The decoder takes the 400 x 256 image features from the encoder along with the sequence tokens. It then applies multi-headed self-attention to the sequence embedding features followed by cross-attention between the sequence and image features. This self+cross MHA module is also repeated 6 times like the encoder.
This diagram summarizes the decoder architecture:
Image Decoder

Video

As mentioned before, I wanted to make as few changes to this baseline architecture as possible in order to be able to use most of the pre-trained weights. I have come up with three ways to adapt it for processing videos that differ in the stage of the pipeline at which the features corresponding to individual video frames are fused together.

Early Fusion

This method replaces the ResNet-50 bnackbone with a video-specific backbone such as the Video Swin Transformer or 3D-ResNet so that the feature fusion happens within the backbone itself. I have only experimented with Video Swin Transformer so far.
Early-Fusion
This method only changes the number of backbone feature maps from 2048 to 768 while the rest of the pipeline remains unchanged. This means that we cannot use pretrained weights only for the projection MLP that projects the flattened backbone features to 400 x 256. Of course, we also lose the pretrained weights for the backbone itself but the video swin transformer implementation I am using comes with its own weights which seem to work well enough.

Middle Fusion

Here, we first flatten the temporal dimension along the batch dimension to replace B with B*N images and feature maps while leaving the rest of the encoder pipeline unchanged so that all of the operations are performed to each one of the video frames independently.
Middle-Fusion
Once we have the BN x 400 x 256 output from the self-MHA module, we unflatten the temporal dimension to separate out the 400 x 256 features for each one of the N video frames.

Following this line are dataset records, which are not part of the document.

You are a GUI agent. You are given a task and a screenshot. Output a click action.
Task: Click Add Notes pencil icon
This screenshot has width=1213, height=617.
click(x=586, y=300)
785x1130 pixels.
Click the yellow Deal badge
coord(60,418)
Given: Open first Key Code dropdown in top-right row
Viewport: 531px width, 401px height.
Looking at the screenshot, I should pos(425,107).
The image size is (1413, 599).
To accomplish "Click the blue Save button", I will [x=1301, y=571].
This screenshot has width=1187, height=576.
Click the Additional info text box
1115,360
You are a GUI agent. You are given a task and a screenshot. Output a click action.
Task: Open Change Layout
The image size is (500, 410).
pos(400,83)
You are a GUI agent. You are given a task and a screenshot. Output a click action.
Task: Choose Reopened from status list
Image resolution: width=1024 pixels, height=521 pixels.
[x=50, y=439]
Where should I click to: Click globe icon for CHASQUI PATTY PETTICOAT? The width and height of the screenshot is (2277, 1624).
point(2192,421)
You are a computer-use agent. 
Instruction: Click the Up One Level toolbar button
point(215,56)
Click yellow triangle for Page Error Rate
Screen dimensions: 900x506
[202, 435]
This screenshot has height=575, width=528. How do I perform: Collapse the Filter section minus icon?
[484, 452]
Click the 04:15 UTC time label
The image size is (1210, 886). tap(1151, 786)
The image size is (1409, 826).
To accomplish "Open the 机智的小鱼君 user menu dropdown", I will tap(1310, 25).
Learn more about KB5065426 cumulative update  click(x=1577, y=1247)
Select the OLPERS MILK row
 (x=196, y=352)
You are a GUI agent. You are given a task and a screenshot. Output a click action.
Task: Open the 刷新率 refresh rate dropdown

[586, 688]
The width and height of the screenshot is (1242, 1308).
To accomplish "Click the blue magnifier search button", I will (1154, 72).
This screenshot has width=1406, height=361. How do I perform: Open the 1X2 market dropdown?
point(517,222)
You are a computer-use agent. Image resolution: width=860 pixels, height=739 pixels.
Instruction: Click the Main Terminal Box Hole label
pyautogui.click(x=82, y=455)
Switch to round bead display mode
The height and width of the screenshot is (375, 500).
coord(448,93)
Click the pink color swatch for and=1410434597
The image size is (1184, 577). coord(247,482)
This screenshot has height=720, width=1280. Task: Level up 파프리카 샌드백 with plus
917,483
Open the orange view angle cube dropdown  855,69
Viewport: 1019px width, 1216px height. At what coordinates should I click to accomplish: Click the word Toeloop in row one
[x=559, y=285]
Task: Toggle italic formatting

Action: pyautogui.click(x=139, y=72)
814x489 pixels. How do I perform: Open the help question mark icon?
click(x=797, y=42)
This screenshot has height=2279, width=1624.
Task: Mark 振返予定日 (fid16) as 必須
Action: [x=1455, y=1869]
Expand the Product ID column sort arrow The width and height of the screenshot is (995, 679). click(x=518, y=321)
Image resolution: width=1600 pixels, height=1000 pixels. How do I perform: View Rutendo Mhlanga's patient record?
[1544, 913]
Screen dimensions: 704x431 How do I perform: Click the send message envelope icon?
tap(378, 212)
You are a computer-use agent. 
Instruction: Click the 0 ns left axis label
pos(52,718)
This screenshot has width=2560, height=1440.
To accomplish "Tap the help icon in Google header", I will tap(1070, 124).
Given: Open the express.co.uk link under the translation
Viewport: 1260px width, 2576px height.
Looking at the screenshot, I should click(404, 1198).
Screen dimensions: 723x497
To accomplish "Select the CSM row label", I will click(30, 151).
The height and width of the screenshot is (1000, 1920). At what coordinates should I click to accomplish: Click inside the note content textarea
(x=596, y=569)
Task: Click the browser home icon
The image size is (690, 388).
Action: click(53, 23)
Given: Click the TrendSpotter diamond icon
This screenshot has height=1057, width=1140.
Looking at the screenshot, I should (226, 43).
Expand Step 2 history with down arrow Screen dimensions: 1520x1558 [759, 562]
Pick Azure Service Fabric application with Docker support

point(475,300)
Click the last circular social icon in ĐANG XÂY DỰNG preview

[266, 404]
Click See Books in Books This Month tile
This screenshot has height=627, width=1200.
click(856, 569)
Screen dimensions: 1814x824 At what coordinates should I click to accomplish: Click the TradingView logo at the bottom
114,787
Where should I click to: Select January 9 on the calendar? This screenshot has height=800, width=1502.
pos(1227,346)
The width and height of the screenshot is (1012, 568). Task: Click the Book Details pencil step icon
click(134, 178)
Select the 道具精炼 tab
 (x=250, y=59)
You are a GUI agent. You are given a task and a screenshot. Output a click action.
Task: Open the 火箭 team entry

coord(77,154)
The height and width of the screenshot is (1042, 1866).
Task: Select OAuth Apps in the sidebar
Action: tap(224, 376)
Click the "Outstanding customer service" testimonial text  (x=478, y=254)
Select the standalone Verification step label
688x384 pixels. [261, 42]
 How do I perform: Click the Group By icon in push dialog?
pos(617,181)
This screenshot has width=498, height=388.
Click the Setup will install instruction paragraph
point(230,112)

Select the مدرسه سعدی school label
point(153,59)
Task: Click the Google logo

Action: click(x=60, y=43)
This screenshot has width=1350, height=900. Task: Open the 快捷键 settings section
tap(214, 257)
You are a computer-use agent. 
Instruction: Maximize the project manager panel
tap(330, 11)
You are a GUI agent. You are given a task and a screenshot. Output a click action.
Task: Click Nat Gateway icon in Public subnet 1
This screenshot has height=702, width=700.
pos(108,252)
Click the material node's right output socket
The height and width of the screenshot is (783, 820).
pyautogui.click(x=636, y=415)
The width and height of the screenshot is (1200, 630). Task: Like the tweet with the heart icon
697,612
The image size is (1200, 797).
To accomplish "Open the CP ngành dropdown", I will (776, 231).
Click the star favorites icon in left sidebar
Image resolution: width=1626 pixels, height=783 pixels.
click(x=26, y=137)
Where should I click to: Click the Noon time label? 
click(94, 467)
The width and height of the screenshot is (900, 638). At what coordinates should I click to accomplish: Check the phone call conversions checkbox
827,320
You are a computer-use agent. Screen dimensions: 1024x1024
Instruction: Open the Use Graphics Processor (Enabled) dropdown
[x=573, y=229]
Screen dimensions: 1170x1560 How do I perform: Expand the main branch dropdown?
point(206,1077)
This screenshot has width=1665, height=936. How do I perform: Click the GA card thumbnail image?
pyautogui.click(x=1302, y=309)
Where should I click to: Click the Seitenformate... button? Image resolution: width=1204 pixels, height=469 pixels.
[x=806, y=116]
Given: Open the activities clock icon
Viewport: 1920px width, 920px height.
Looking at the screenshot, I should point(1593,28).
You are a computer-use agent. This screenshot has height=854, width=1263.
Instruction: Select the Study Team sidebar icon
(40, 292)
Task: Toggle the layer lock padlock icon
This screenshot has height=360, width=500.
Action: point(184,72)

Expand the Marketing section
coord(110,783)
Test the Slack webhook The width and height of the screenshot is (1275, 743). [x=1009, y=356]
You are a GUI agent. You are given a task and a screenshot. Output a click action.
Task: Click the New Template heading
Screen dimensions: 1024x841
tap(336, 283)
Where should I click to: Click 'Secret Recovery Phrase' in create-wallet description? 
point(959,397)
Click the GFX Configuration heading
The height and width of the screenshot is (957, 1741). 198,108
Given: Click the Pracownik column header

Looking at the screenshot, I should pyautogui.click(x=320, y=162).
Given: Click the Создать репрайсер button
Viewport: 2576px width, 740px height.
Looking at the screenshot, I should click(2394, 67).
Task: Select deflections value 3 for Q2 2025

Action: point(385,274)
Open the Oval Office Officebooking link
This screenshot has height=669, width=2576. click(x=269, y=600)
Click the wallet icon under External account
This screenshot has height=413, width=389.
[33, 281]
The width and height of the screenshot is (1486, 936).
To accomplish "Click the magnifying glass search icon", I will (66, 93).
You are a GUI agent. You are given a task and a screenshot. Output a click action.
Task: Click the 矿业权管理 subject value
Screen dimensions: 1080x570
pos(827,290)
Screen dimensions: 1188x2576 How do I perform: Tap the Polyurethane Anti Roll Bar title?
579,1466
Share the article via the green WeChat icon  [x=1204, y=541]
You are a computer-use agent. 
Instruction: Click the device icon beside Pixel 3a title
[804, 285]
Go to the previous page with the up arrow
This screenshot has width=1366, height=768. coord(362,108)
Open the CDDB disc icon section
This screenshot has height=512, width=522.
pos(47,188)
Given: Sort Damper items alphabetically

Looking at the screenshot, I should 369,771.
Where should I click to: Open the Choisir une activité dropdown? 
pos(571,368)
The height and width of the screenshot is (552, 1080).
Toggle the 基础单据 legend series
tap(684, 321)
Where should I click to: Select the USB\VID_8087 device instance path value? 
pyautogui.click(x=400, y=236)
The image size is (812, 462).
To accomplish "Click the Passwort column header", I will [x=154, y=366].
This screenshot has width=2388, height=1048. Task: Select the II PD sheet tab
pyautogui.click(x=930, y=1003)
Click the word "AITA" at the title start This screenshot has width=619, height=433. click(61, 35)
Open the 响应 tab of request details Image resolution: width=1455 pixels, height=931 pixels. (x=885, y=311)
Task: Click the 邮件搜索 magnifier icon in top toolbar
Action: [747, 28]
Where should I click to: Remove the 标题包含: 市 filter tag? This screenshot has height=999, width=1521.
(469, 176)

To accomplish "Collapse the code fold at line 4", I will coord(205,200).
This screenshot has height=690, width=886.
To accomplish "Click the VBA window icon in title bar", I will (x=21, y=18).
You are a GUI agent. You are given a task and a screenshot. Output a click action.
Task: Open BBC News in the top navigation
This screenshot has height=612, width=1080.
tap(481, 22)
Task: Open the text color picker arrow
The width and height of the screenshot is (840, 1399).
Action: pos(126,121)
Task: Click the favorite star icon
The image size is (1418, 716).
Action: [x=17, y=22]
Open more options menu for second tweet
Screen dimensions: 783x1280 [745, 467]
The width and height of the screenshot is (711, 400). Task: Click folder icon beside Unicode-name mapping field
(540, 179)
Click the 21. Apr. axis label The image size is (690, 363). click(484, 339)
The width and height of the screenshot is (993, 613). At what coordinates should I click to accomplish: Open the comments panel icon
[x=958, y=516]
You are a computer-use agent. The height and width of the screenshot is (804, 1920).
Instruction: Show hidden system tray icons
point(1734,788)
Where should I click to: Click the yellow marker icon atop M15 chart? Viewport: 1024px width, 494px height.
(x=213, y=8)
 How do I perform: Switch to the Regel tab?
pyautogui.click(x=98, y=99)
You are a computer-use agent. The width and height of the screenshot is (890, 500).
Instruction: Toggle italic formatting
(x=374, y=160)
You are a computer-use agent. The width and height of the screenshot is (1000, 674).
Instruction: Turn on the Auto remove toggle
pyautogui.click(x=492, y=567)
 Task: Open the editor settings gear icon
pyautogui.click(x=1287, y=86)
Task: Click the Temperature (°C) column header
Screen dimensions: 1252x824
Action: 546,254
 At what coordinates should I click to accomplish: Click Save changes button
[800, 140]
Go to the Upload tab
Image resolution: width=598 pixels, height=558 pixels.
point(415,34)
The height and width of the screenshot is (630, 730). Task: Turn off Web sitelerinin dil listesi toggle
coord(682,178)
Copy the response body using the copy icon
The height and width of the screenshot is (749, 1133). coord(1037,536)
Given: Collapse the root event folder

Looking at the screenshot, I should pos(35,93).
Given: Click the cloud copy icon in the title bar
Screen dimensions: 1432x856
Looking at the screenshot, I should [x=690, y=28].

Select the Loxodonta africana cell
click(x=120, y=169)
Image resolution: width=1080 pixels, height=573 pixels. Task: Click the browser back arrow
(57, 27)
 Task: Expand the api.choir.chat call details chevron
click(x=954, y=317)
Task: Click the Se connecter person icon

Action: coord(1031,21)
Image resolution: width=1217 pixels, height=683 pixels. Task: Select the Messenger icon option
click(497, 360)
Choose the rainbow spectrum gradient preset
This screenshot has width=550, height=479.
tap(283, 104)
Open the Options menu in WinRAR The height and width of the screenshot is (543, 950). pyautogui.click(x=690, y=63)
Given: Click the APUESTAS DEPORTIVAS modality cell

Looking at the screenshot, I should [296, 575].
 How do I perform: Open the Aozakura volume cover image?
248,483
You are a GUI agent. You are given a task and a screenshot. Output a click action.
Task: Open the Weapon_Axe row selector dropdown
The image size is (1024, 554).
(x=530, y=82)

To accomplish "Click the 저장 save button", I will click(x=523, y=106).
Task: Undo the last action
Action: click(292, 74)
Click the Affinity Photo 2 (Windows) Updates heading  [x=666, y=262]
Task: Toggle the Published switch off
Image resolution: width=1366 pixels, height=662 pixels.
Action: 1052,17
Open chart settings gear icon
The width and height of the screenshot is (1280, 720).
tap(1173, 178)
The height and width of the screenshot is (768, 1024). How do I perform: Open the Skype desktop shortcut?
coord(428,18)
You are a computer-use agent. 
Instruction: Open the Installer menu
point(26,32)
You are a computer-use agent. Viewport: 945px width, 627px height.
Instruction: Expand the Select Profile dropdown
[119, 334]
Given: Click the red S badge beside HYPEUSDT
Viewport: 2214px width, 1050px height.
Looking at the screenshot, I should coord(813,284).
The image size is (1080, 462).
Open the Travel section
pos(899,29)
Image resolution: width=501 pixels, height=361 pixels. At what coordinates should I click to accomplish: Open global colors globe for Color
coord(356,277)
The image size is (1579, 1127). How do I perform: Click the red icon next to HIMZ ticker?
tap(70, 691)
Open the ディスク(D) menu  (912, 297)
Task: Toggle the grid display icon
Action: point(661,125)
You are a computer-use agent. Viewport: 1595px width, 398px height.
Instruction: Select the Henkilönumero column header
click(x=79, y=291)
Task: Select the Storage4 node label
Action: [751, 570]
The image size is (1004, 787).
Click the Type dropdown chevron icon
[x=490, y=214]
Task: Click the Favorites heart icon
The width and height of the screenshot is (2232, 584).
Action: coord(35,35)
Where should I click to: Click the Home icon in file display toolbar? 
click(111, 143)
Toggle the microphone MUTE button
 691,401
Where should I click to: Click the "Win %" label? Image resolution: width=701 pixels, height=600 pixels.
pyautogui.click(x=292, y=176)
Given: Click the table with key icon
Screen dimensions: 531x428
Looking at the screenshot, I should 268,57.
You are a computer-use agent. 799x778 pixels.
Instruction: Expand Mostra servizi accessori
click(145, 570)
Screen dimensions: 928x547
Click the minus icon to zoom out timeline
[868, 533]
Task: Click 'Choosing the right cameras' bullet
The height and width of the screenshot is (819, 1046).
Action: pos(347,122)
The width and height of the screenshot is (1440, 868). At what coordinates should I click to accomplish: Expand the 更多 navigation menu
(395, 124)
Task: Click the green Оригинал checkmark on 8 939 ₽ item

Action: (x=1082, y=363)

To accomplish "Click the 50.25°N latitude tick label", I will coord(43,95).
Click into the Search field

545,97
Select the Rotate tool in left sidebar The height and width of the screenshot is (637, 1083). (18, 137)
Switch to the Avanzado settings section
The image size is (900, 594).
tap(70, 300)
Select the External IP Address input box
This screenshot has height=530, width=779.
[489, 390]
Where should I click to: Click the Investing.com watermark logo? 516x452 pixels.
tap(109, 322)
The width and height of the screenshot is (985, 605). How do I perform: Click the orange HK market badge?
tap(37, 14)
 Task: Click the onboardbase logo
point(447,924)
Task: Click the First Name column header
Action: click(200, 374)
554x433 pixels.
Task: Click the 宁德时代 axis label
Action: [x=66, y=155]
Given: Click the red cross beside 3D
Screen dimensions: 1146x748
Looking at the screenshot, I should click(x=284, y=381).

We then apply pairwise compositional cross-attention to the video frames. This means that we apply cross-attention first between the features of images 1 and 2, then between the output of this operation and image 3 features, then between the output of this operation and image 4 features and so on.
Middle-Fusion Cross-MHA
This method allows us to use all the pretrained weights but we have to learn the compositional cross-MHA weights from scratch. This can sometimes lead to a bit of instability during training especially for larger values of N though early results do indicate that this one has the best performance among the three fusion methods.

Late Fusion

This is identical to middle-fusion as far as the generating the BN x 400 x 2048 backbone features after which the temporal dimension is unflattened to separate out frame-specific features. 3-D position embedding is then added to these to encode information about the position of each frame within the video. The features for all the frames in each video are then concatenated together to create a feature map of size B x 400N x 2048 which is processed normally for the remainder of the encoder pipeline except that now we have 400*N features instead of 400.

Late-Fusion Encoder

Each of of these 400*N image features is then cross-attended with each of the 500 sequence features in the decoder so that every single frame is directly able to attend to every single output token.

Late-Fusion Decoder

Results

I am still working on debugging parts of the inference and evaluation pipeline so the final quantitative results are not available yet but early qualitative results are very promising and suggest that both video detection and segmentation methods work well enough to be comparable to the state of the art.
Both qualitative and quantitative results will be added soon.